Unified geometric error modeling and cooperative calibration method for high precision dual-robot machining systems
摘要
In advanced manufacturing fields such as aerospace, achieving high-precision cooperative positioning for dual-robot systems remains a critical challenge. Conventional calibration methods usually treat geometric error sources separately and calibrate them step by step, which can cause residual errors from one stage to propagate into the next and makes it difficult to compensate coupled system errors. This paper proposes a unified calibration framework to address this limitation. The master robot, the slave robot, and the base-to-base relationship are modeled as a single continuous kinematic chain.
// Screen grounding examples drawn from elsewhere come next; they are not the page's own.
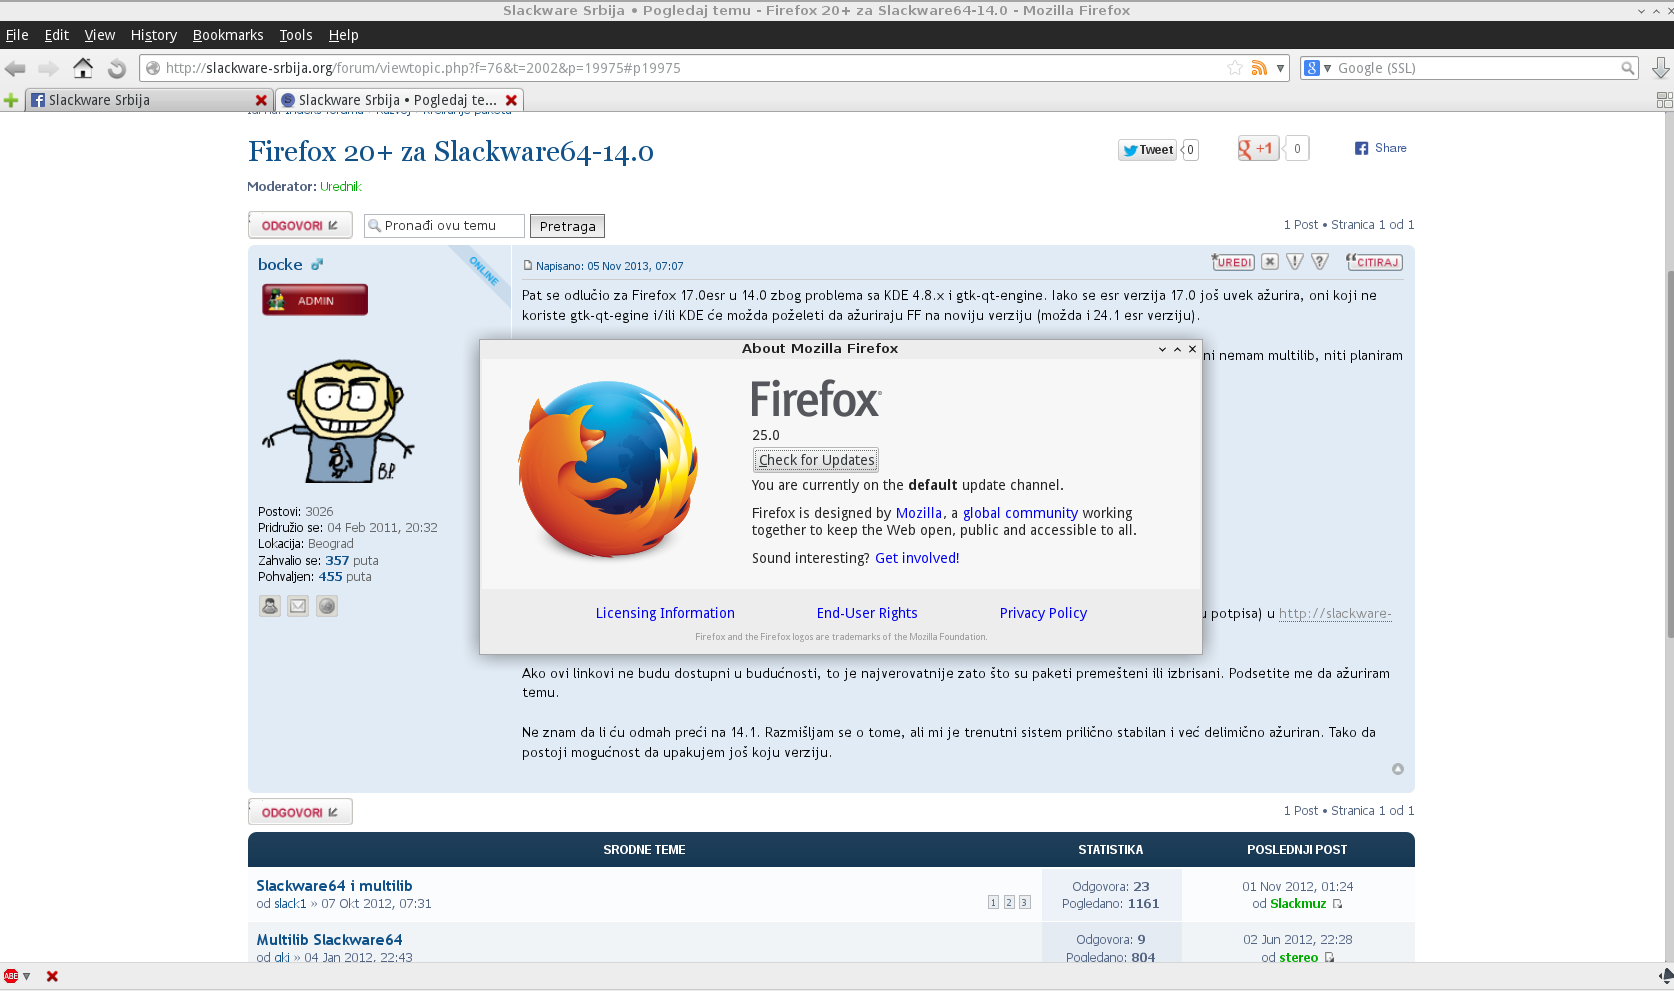Click the Home button in the toolbar
The width and height of the screenshot is (1674, 991).
[x=83, y=68]
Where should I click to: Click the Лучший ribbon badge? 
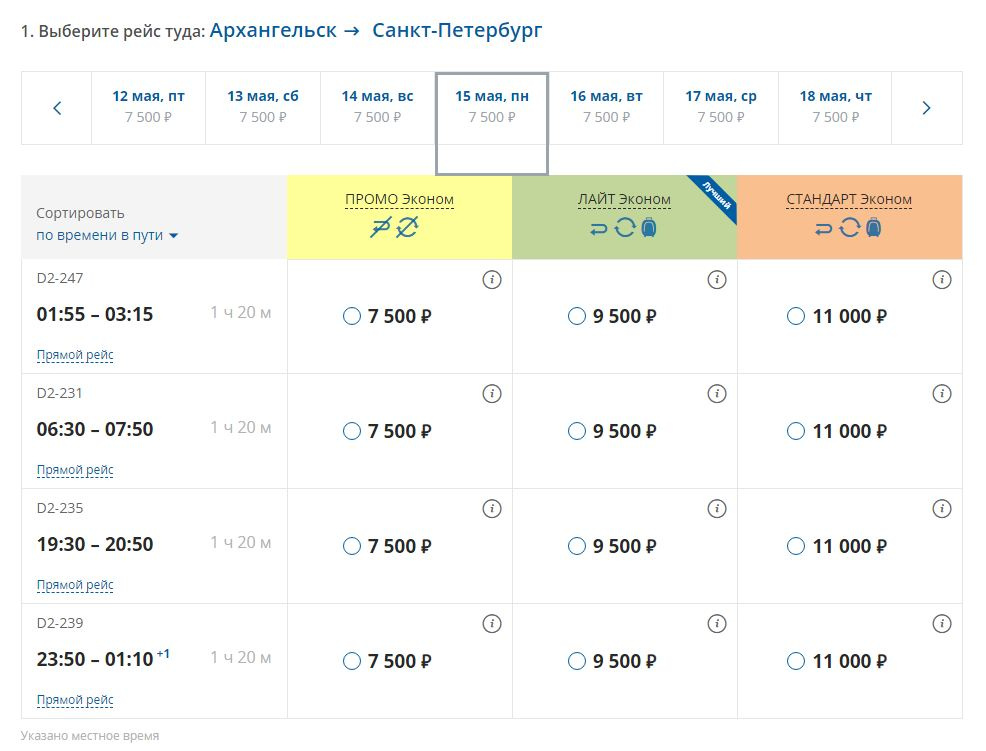coord(716,196)
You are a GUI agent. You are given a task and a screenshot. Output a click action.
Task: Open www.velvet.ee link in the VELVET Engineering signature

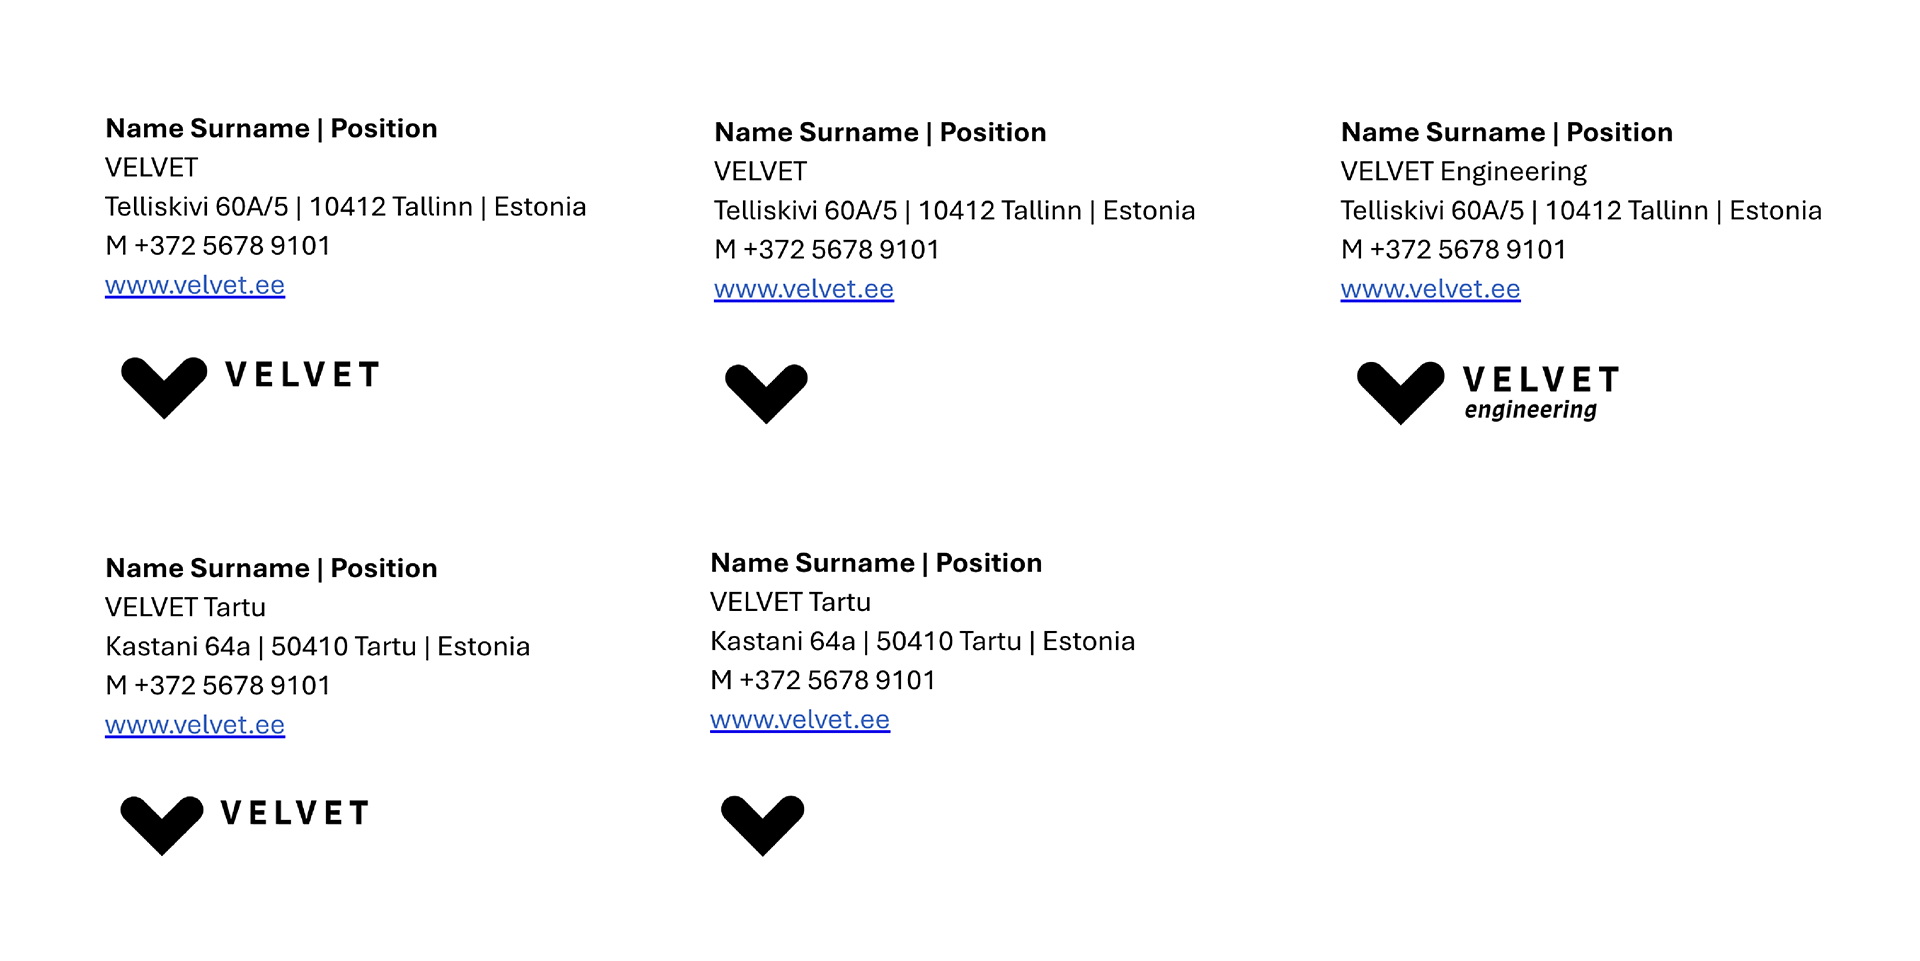tap(1430, 289)
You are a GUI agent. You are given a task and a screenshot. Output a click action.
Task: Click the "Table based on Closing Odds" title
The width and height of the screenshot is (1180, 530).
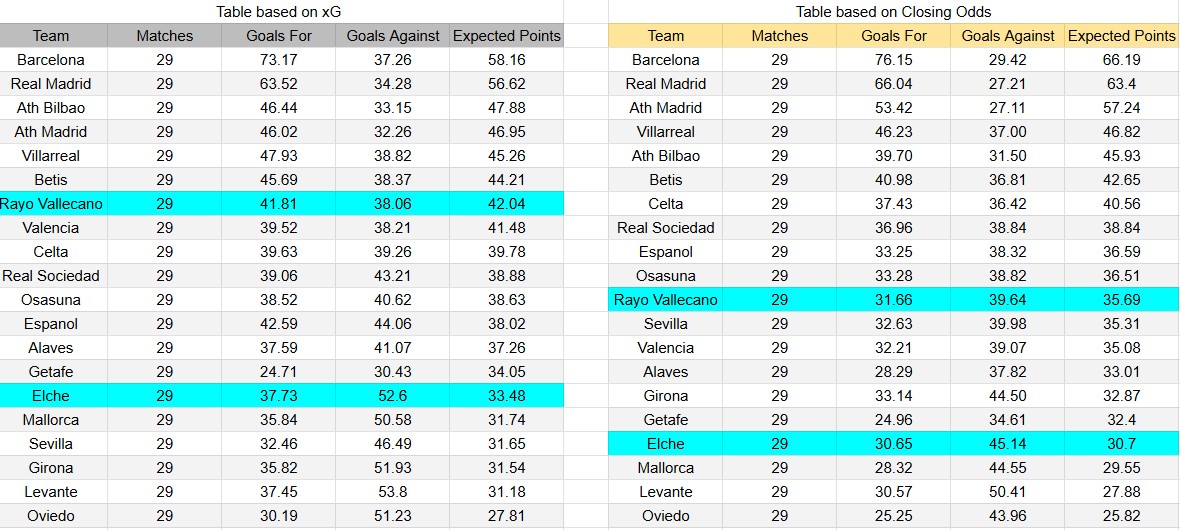point(894,12)
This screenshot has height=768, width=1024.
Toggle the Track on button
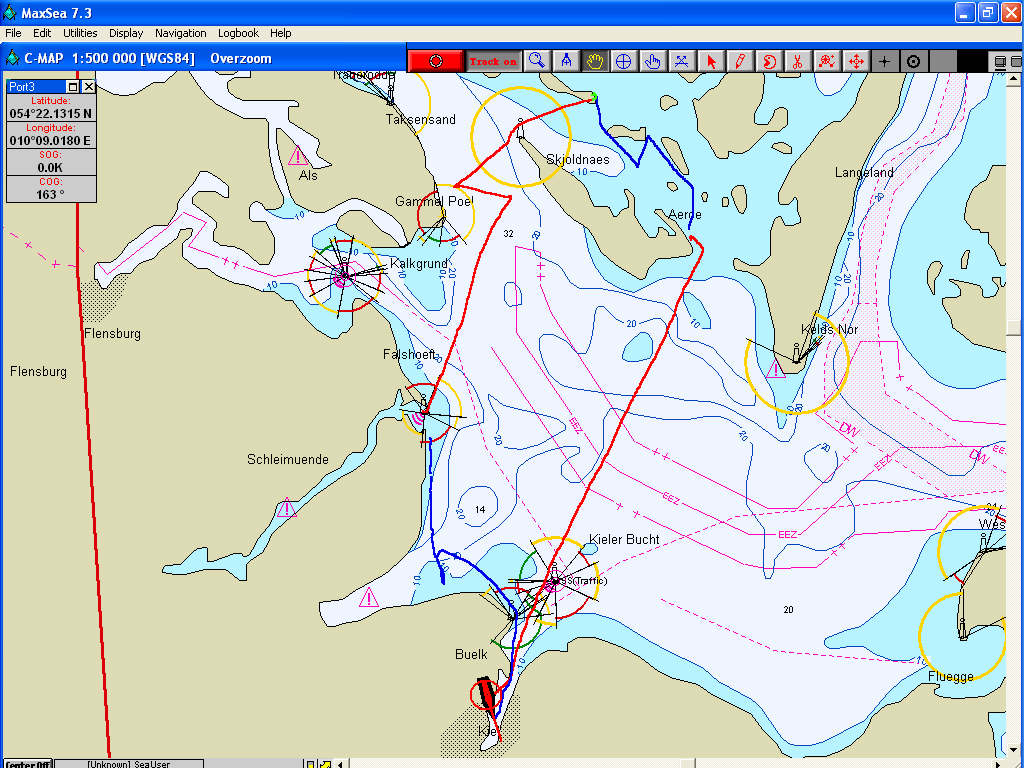[x=493, y=61]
Based on this unified model, a cooperative error Jacobian matrix is derived for 78 geometric error parameters, and the Levenberg–Marquardt algorithm is used for parameter identification. Experimental results show that the mean absolute positioning errors in the x, y, and z directions decreased from 1.386 mm, 1.361 mm, and 0.341 mm to 0.391 mm, 0.387 mm, and 0.245 mm, corresponding to reductions of 71.8%, 71.6%, and 28.2%, respectively. After calibration, the cooperative positioning error of the dual-robot system remained below 0.8 mm. These results indicate that the proposed method can support dual-robot machining and assembly tasks that require sub-millimeter cooperative positioning.